** WHAT IS EXPECTED **
Please return the lines below exactly as they appear, from the line containing "You are a GUI" through the last line, leaving the pictures out.

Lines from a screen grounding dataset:
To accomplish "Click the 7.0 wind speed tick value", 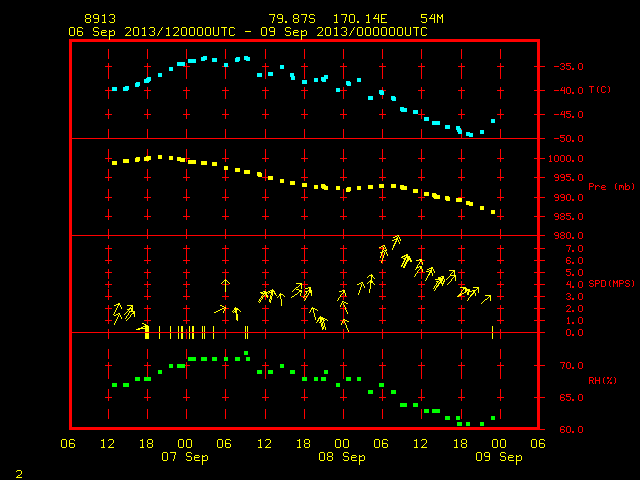I will [x=574, y=249].
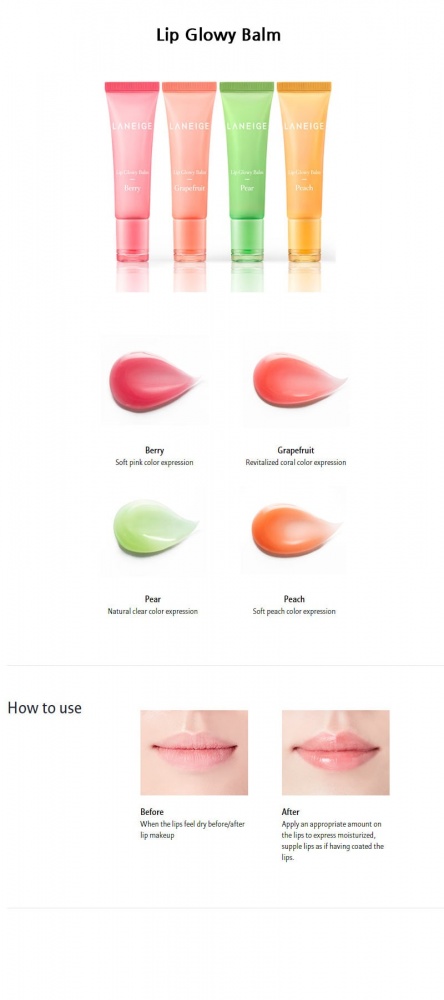444x1000 pixels.
Task: Pick the Peach orange color swatch blob
Action: 296,529
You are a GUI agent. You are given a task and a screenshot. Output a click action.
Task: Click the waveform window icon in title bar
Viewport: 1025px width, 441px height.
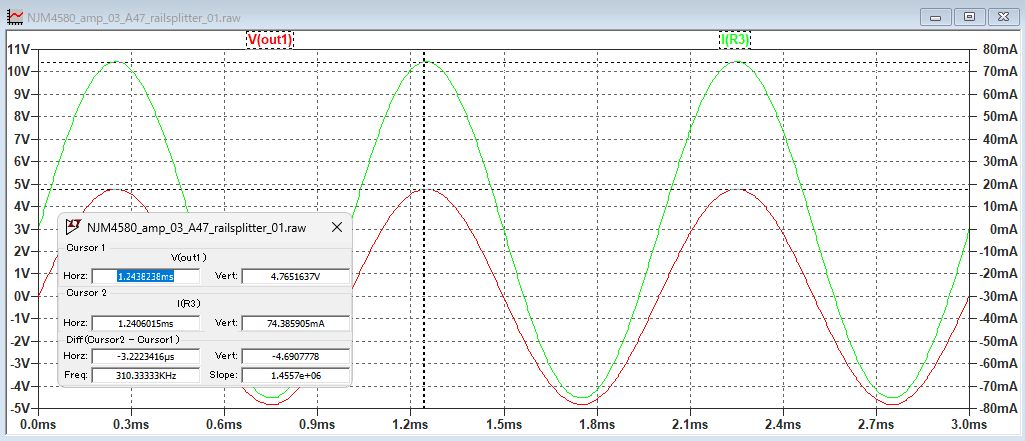pos(13,17)
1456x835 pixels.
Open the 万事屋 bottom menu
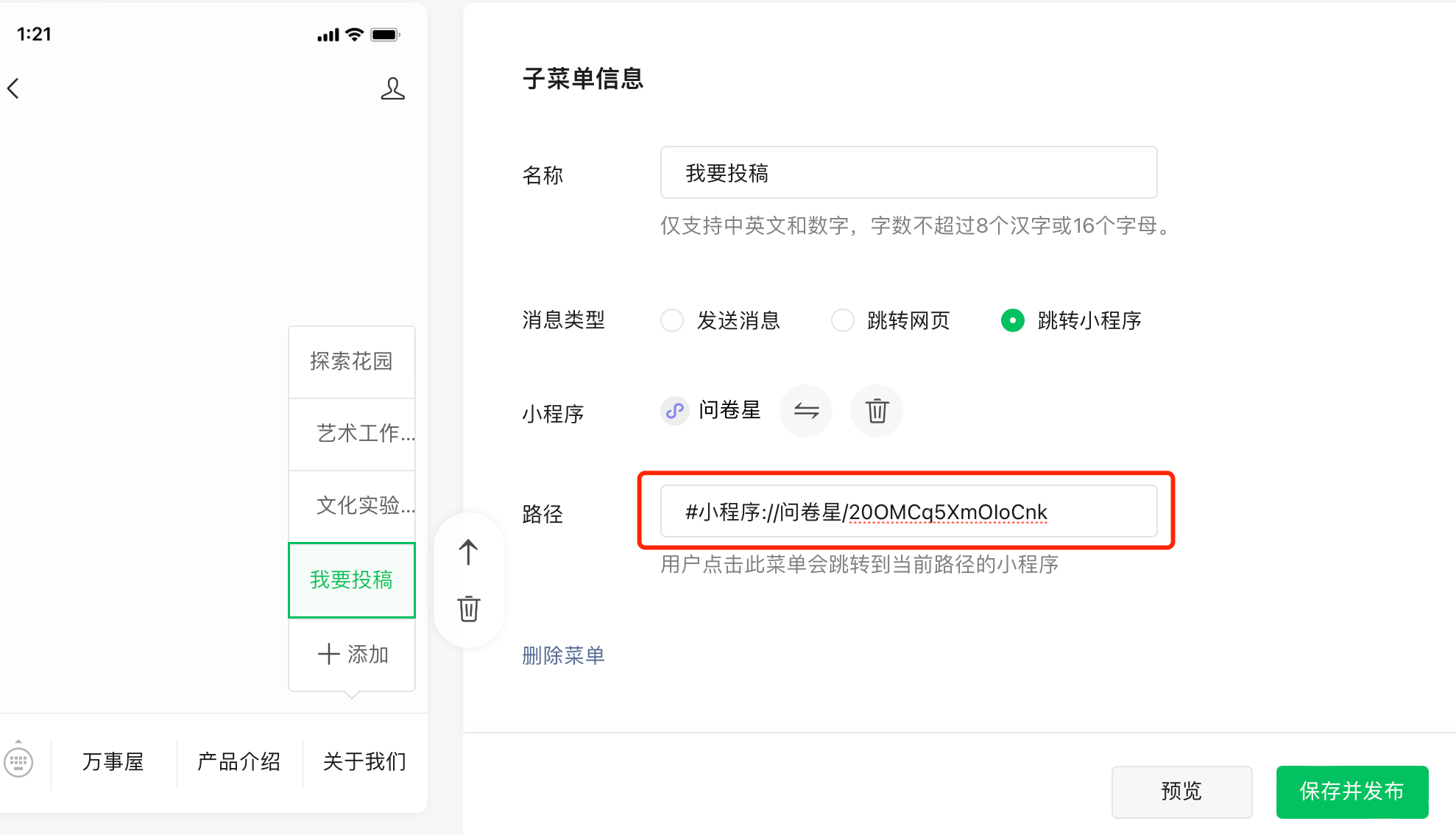tap(113, 761)
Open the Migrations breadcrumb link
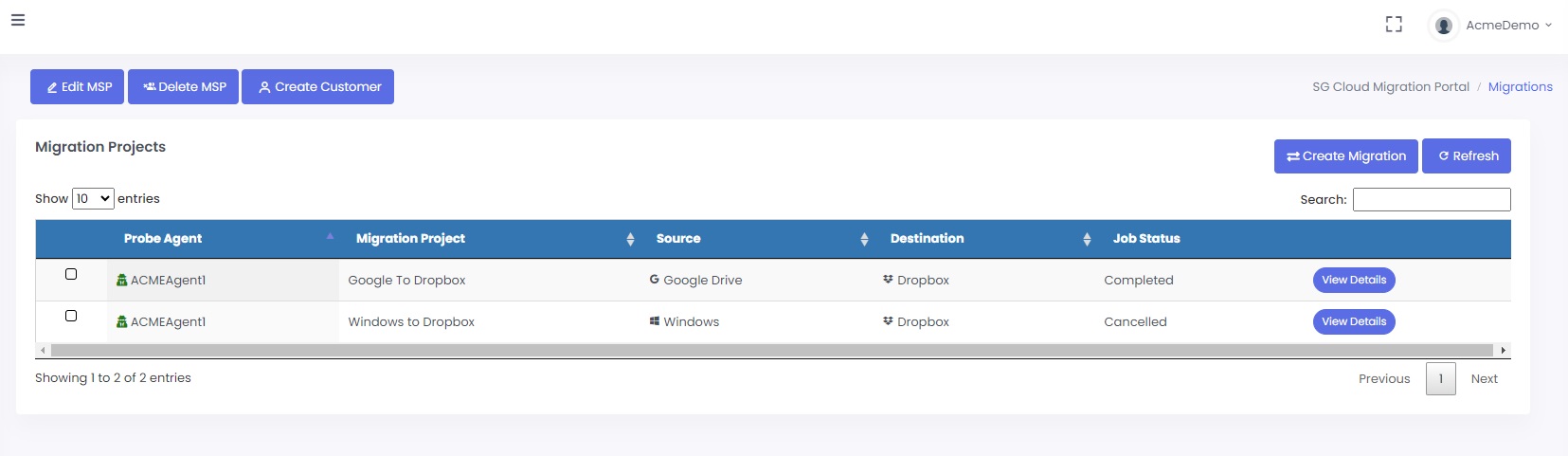This screenshot has height=456, width=1568. pos(1520,86)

** OUTPUT FOR THIS TASK **
You are a GUI agent. You are given a task and a screenshot. Output a click action.
Task: Click the waveform window icon in title bar
Viewport: 1025px width, 441px height.
pos(13,17)
1456x835 pixels.
Open the 万事屋 bottom menu
tap(113, 761)
Open the Migrations breadcrumb link
This screenshot has height=456, width=1568. pos(1520,86)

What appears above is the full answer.